Stored items:
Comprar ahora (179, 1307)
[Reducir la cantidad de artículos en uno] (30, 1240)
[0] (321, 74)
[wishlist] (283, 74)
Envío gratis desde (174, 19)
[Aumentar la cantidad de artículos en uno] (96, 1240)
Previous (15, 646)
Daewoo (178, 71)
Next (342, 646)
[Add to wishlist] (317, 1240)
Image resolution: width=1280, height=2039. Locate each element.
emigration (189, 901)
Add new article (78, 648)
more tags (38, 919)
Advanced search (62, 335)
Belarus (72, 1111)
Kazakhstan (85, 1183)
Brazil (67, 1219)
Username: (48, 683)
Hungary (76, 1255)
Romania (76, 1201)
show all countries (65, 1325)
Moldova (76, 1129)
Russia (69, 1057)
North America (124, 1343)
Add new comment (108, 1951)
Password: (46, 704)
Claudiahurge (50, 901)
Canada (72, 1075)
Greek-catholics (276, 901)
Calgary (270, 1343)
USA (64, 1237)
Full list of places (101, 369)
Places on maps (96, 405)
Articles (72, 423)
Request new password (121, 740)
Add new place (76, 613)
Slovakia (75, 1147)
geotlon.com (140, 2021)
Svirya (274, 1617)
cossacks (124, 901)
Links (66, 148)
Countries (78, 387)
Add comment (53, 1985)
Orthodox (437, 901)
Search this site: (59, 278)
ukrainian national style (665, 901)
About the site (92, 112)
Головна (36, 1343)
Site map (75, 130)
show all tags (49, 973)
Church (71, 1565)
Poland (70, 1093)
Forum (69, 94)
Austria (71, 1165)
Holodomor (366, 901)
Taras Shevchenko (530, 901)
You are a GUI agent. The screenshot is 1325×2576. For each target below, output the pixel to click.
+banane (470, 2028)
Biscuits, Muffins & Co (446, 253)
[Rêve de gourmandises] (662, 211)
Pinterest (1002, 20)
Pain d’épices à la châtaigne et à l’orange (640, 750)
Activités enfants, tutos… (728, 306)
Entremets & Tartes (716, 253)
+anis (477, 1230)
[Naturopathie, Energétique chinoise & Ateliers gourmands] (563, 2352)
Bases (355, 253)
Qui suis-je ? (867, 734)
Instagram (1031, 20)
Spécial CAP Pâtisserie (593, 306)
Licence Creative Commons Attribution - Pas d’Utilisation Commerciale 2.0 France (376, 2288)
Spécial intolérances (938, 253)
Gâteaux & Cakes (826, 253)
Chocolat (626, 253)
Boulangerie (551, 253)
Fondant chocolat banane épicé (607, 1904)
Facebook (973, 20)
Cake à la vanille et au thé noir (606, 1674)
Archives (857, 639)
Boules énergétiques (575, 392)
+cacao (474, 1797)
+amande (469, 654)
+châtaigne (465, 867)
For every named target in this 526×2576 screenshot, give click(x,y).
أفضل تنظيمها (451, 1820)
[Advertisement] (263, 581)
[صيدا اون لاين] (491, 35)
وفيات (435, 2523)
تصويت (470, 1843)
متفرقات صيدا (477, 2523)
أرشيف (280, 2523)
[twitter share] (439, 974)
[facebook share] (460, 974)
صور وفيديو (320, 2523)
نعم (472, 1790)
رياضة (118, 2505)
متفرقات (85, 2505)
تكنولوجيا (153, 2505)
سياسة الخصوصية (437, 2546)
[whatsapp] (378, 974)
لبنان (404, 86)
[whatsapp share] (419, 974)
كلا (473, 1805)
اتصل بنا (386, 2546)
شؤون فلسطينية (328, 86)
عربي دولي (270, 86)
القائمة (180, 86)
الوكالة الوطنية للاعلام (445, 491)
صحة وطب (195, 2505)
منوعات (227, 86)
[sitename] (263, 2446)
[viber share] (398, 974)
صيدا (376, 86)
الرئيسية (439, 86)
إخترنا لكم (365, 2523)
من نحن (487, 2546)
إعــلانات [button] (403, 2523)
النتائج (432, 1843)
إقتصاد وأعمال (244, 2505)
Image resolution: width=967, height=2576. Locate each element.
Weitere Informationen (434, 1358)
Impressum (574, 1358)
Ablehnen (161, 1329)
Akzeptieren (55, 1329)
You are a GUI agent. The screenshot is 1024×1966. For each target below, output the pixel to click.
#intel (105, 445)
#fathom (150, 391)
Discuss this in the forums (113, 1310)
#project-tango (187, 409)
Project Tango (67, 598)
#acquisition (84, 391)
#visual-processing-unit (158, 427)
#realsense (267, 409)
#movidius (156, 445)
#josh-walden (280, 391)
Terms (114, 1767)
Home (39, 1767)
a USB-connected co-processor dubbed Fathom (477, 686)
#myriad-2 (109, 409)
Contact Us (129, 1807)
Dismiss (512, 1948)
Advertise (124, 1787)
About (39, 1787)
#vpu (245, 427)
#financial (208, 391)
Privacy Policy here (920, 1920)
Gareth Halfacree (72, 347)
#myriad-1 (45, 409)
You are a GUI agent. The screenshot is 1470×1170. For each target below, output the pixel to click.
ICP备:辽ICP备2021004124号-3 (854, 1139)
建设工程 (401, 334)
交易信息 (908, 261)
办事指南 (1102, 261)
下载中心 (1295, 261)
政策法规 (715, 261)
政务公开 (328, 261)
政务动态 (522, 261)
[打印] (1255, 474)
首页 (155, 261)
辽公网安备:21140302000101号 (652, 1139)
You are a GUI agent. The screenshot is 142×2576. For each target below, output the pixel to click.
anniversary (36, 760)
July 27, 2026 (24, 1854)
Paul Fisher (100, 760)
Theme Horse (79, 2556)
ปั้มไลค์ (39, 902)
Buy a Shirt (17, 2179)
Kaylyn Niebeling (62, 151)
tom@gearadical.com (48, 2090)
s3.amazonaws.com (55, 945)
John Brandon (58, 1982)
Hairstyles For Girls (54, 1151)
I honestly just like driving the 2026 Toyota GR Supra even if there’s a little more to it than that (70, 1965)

§ **YOUR ASSIGNMENT**: Output all of the data above without any alteration.

§ **FINAL ANSWER**:
Comprar ahora (179, 1307)
[Reducir la cantidad de artículos en uno] (30, 1240)
[0] (321, 74)
[wishlist] (283, 74)
Envío gratis desde (174, 19)
[Aumentar la cantidad de artículos en uno] (96, 1240)
Previous (15, 646)
Daewoo (178, 71)
Next (342, 646)
[Add to wishlist] (317, 1240)
Image resolution: width=1280, height=2039. Locate each element.
emigration (189, 901)
Add new article (78, 648)
more tags (38, 919)
Advanced search (62, 335)
Belarus (72, 1111)
Kazakhstan (85, 1183)
Brazil (67, 1219)
Username: (48, 683)
Hungary (76, 1255)
Romania (76, 1201)
show all countries (65, 1325)
Moldova (76, 1129)
Russia (69, 1057)
North America (124, 1343)
Add new comment (108, 1951)
Password: (46, 704)
Claudiahurge (50, 901)
Canada (72, 1075)
Greek-catholics (276, 901)
Calgary (270, 1343)
USA (64, 1237)
Full list of places (101, 369)
Places on maps (96, 405)
Articles (72, 423)
Request new password (121, 740)
Add new place (76, 613)
Slovakia (75, 1147)
geotlon.com (140, 2021)
Svirya (274, 1617)
cossacks (124, 901)
Links (66, 148)
Countries (78, 387)
Add comment (53, 1985)
Orthodox (437, 901)
Search this site: (59, 278)
ukrainian national style (665, 901)
About the site (92, 112)
Головна (36, 1343)
Site map (75, 130)
show all tags (49, 973)
Church (71, 1565)
Poland (70, 1093)
Forum (69, 94)
Austria (71, 1165)
Holodomor (366, 901)
Taras Shevchenko (530, 901)
You are a GUI agent. The screenshot is 1325×2576. For each target below, output the pixel to click.
+banane (470, 2028)
Biscuits, Muffins & Co (446, 253)
[Rêve de gourmandises] (662, 211)
Pinterest (1002, 20)
Pain d’épices à la châtaigne et à l’orange (640, 750)
Activités enfants, tutos… (728, 306)
Entremets & Tartes (716, 253)
+anis (477, 1230)
[Naturopathie, Energétique chinoise & Ateliers gourmands] (563, 2352)
Bases (355, 253)
Qui suis-je ? (867, 734)
Instagram (1031, 20)
Spécial CAP Pâtisserie (593, 306)
Licence Creative Commons Attribution - Pas d’Utilisation Commerciale 2.0 France (376, 2288)
Spécial intolérances (938, 253)
Gâteaux & Cakes (826, 253)
Chocolat (626, 253)
Boulangerie (551, 253)
Fondant chocolat banane épicé (607, 1904)
Facebook (973, 20)
Cake à la vanille et au thé noir (606, 1674)
Archives (857, 639)
Boules énergétiques (575, 392)
+cacao (474, 1797)
+amande (469, 654)
+châtaigne (465, 867)
For every named target in this 526×2576 screenshot, give click(x,y).
أفضل تنظيمها (451, 1820)
[Advertisement] (263, 581)
[صيدا اون لاين] (491, 35)
وفيات (435, 2523)
تصويت (470, 1843)
متفرقات صيدا (477, 2523)
أرشيف (280, 2523)
[twitter share] (439, 974)
[facebook share] (460, 974)
صور وفيديو (320, 2523)
نعم (472, 1790)
رياضة (118, 2505)
متفرقات (85, 2505)
تكنولوجيا (153, 2505)
سياسة الخصوصية (437, 2546)
[whatsapp] (378, 974)
لبنان (404, 86)
[whatsapp share] (419, 974)
كلا (473, 1805)
اتصل بنا (386, 2546)
شؤون فلسطينية (328, 86)
عربي دولي (270, 86)
القائمة (180, 86)
الوكالة الوطنية للاعلام (445, 491)
صحة وطب (195, 2505)
منوعات (227, 86)
[sitename] (263, 2446)
[viber share] (398, 974)
صيدا (376, 86)
الرئيسية (439, 86)
إخترنا لكم (365, 2523)
من نحن (487, 2546)
إعــلانات [button] (403, 2523)
النتائج (432, 1843)
إقتصاد وأعمال (244, 2505)
Image resolution: width=967, height=2576. Locate each element.
Weitere Informationen (434, 1358)
Impressum (574, 1358)
Ablehnen (161, 1329)
Akzeptieren (55, 1329)
You are a GUI agent. The screenshot is 1024×1966. For each target below, output the pixel to click.
#intel (105, 445)
#fathom (150, 391)
Discuss this in the forums (113, 1310)
#project-tango (187, 409)
Project Tango (67, 598)
#acquisition (84, 391)
#visual-processing-unit (158, 427)
#realsense (267, 409)
#movidius (156, 445)
#josh-walden (280, 391)
Terms (114, 1767)
Home (39, 1767)
a USB-connected co-processor dubbed Fathom (477, 686)
#myriad-2 (109, 409)
Contact Us (129, 1807)
Dismiss (512, 1948)
Advertise (124, 1787)
About (39, 1787)
#vpu (245, 427)
#financial (208, 391)
Privacy Policy here (920, 1920)
Gareth Halfacree (72, 347)
#myriad-1 (45, 409)
You are a GUI agent. The screenshot is 1470×1170. For each target below, output the pixel to click.
ICP备:辽ICP备2021004124号-3 (854, 1139)
建设工程 (401, 334)
交易信息 (908, 261)
办事指南 (1102, 261)
下载中心 (1295, 261)
政策法规 (715, 261)
政务公开 (328, 261)
政务动态 (522, 261)
[打印] (1255, 474)
首页 (155, 261)
辽公网安备:21140302000101号 (652, 1139)
You are a GUI agent. The screenshot is 142×2576. For each target below, output the pixel to click.
anniversary (36, 760)
July 27, 2026 (24, 1854)
Paul Fisher (100, 760)
Theme Horse (79, 2556)
ปั้มไลค์ (39, 902)
Buy a Shirt (17, 2179)
Kaylyn Niebeling (62, 151)
tom@gearadical.com (48, 2090)
s3.amazonaws.com (55, 945)
John Brandon (58, 1982)
Hairstyles For Girls (54, 1151)
I honestly just like driving the 2026 Toyota GR Supra even if there’s a little more to it than that (70, 1965)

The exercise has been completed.